Records for the exercise →
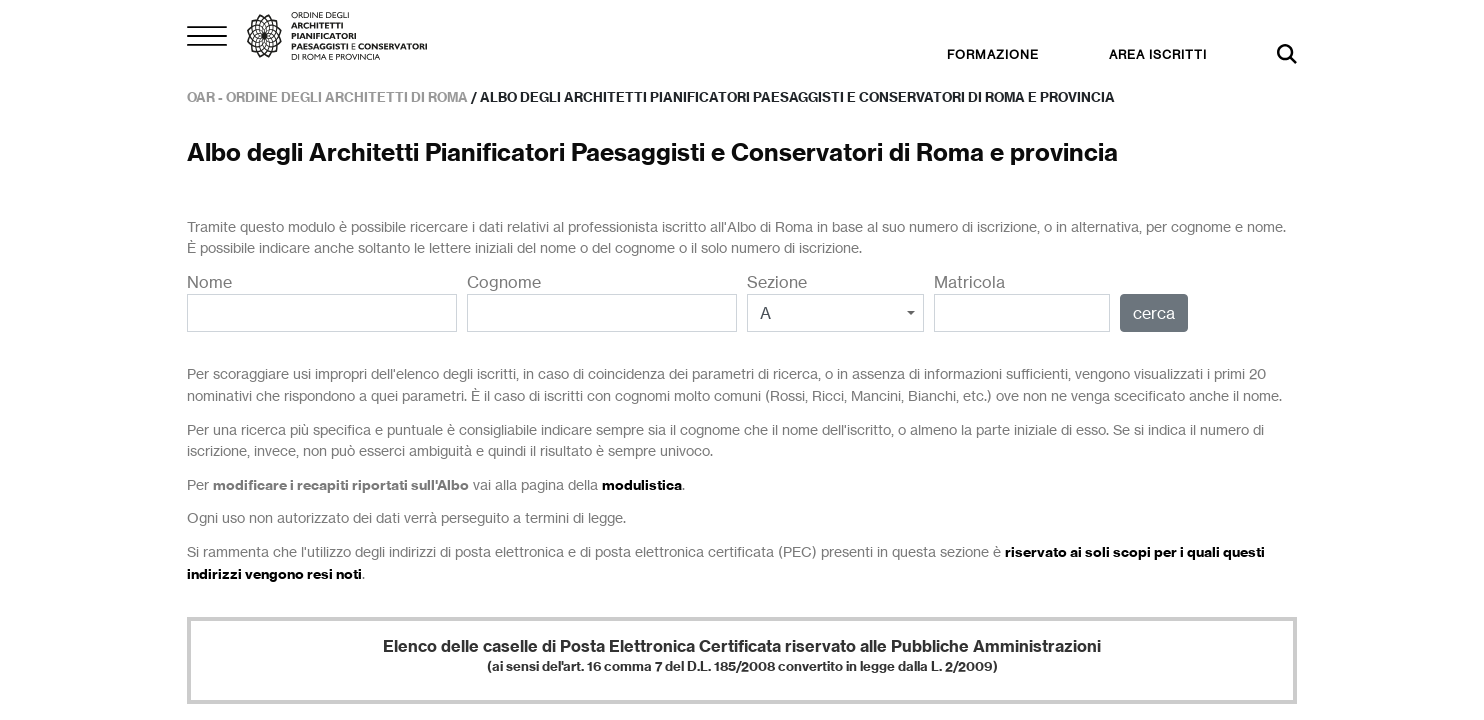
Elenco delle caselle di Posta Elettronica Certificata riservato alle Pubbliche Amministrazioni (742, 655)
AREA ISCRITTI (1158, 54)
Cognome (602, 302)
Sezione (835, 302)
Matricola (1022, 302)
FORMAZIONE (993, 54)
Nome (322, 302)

---

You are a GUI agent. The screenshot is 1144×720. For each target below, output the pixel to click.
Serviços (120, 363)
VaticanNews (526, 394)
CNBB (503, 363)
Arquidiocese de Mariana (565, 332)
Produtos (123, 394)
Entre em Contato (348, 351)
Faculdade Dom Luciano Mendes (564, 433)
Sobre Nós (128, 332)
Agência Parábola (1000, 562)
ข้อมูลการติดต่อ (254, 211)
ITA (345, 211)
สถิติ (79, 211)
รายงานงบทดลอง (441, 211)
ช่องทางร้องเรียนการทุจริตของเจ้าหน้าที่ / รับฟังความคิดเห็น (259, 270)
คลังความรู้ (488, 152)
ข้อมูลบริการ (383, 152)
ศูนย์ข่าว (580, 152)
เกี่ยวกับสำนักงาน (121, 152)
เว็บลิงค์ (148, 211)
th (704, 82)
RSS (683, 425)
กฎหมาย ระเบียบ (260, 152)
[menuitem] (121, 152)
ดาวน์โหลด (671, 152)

--

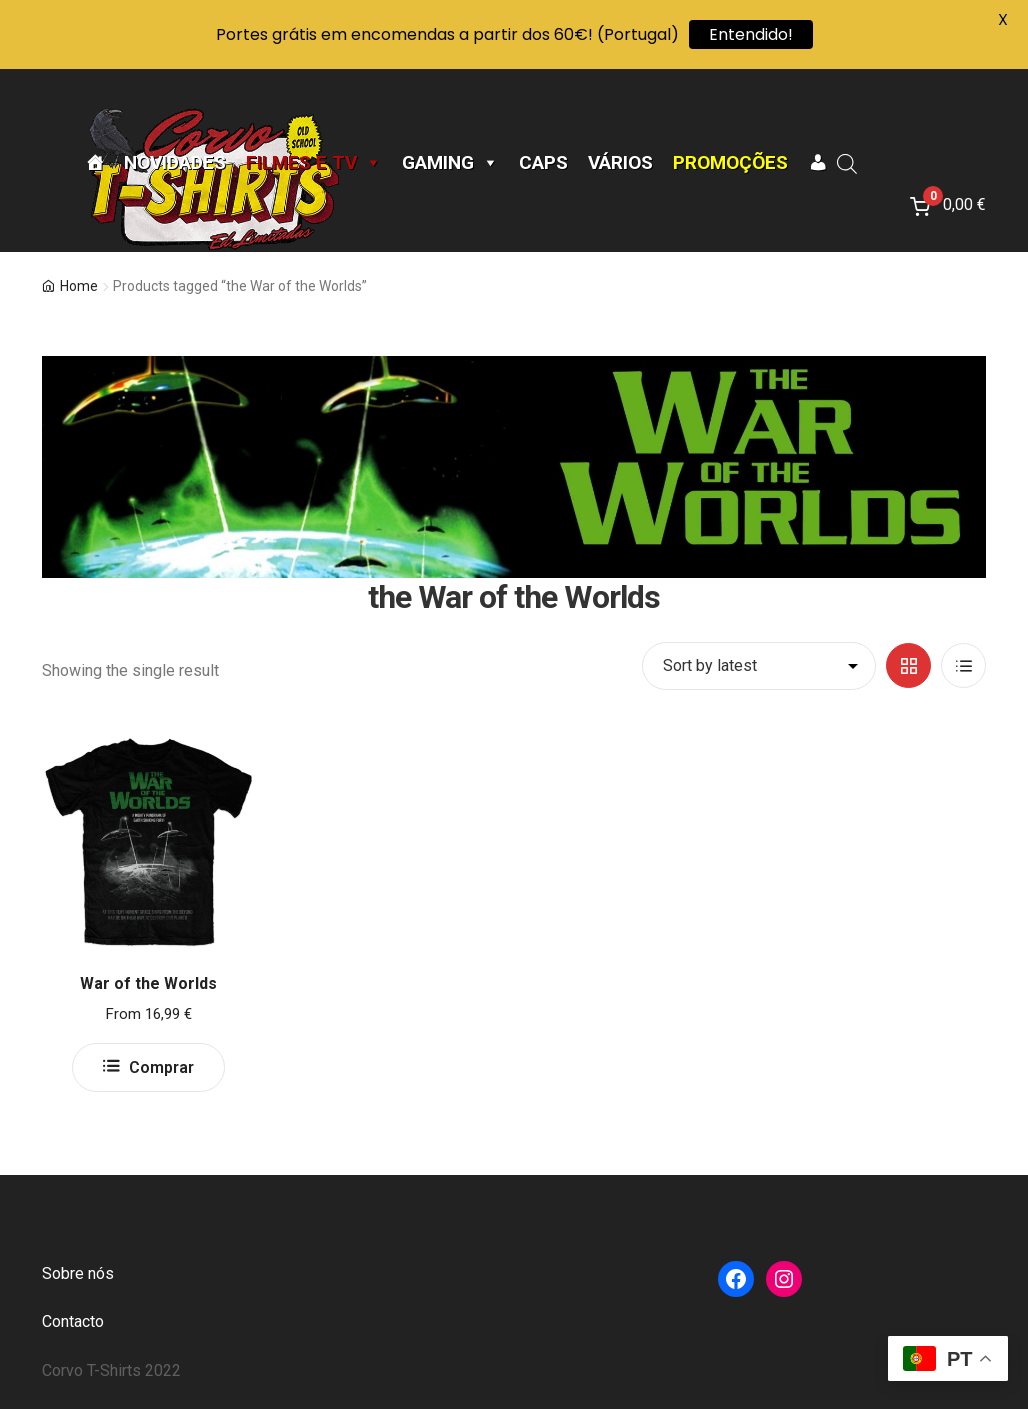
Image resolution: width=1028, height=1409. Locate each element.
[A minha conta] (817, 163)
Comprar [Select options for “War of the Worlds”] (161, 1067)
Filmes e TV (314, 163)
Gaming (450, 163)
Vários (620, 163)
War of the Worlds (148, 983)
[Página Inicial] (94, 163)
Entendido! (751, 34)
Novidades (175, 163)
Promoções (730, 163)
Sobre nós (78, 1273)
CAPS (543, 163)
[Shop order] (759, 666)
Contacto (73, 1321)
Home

Objective →
Please reproduce only the lines starting with the line containing "รายงานงบทดลอง (441, 211)" and going on through the line containing "[menuitem] (121, 152)", with "RSS" renamed to "Atom" and everything else left unchanged.

Correct response →
รายงานงบทดลอง (441, 211)
ช่องทางร้องเรียนการทุจริตของเจ้าหน้าที่ / รับฟังความคิดเห็น (259, 270)
คลังความรู้ (488, 152)
ข้อมูลบริการ (383, 152)
ศูนย์ข่าว (580, 152)
เกี่ยวกับสำนักงาน (121, 152)
เว็บลิงค์ (148, 211)
th (704, 82)
Atom (683, 425)
กฎหมาย ระเบียบ (260, 152)
[menuitem] (121, 152)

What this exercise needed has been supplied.